About 90% of the time, homemade products are miles better than any shop-bought alternatives. However, there are certain occasions when a product comes along and no matter how hard you try, it’s just seems impossible to replicate anything nearly as good in your own kitchen. In this instance, I am referring to the humble flapjack. When I was a kid, shop bought flapjacks weren’t that nice – they were artificial tasting and looked unappetizing. But then again, homemade ones weren’t that brilliant either – for every stodgy, icky one in a packet, there was an over-cooked, slightly burnt-tasting crumbly flapjack at home.
But in the last decade supermarkets have upped their game. They realised that the great British public has quite discerning tastes when it comes to the humble flapjack and would no longer put up with poor quality products (if only they thought this way about all produce *sigh*), and as a result, we’ve been rewarded with superior flapjacks for many a year now. So what’s the point of making our own, you might think? Well, cost and pride mostly. There is one particular supermarket (who shall not be named, but any flapjack fan out there should know which one I’m talking about) which sells quite possibly the most delicious flapjacks to pass my lips. Unfortunately they’re a bit on the pricey side so I have made it my mission to try and replicate them as best I can in my own kitchen. So what have been the results?
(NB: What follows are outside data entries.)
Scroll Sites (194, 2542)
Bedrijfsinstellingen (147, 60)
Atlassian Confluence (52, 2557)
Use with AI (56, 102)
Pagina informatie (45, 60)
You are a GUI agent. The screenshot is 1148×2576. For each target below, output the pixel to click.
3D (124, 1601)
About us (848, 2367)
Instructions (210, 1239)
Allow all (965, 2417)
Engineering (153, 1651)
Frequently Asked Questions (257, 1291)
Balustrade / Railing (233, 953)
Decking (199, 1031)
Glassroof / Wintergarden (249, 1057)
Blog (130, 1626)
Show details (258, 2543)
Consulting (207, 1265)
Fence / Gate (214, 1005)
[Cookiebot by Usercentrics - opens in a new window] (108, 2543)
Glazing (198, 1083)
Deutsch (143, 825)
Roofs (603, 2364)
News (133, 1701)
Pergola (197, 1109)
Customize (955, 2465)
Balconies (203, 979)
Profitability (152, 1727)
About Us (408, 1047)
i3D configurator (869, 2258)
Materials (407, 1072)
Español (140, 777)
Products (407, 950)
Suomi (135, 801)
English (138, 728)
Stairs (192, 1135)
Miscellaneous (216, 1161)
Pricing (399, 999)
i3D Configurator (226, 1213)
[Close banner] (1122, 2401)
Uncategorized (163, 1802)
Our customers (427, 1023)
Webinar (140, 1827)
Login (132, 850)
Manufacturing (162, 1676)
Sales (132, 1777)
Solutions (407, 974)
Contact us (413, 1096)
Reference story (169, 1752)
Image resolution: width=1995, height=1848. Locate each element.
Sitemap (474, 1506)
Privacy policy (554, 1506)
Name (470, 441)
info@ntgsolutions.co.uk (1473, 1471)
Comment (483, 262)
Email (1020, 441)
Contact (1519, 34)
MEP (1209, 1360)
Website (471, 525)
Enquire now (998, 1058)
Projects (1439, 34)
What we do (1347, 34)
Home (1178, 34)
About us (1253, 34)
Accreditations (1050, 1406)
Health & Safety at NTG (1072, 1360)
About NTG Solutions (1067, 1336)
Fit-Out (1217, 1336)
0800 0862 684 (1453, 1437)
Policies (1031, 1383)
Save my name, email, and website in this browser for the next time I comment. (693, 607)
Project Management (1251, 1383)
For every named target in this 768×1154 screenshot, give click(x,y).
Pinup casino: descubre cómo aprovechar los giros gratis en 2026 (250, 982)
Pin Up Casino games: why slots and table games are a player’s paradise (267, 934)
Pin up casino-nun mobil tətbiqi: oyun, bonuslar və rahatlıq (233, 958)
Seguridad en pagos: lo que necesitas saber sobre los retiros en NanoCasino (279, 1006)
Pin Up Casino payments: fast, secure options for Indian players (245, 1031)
Well, for starters I’ve discovered that nearly every flapjack recipe out there makes crunchy flapjacks. And I don’t want crunchy flapjacks. I want chewy, fudge-like flapjacks. Crunchy flapjacks are difficult to get right. They can so easily result in a crumbly, burnt mess, the sort that used to haunt my childhood. I’m sure there are delicious crunchy flapjacks out there but they’re just not what I’m after right now.
BUT, I soon found out that the key to soft flapjacks is condensed milk. Most traditional recipes consist of butter, sugar and syrup. I thought about substituting some of the syrup for the milk but I decided to just go the whole hog and dispense with the syrup altogether. What I was left with on my first try was something very chewy and tasty but a bit bland. I soon realised I needed a bit of salt in the mix to balance it out. After a few more attempts, I got it the way I wanted it and here’s how – melt 125g each of unsalted butter and brown sugar in a pan then add half a tin of condensed milk. Put in 250g of oats (or as much as you desire) and then bake on a medium heat (about 160 degrees centigrade for 15 minutes).
What I was left with wasn’t exactly the same as certain supermarket brand but to be honest, I never really thought they would be. My flapjacks are chewier and thinner and all the better for it. So homemade wins again! (although I’m sure this won’t stop me making the occasional flapjack supermarket purchase in the future).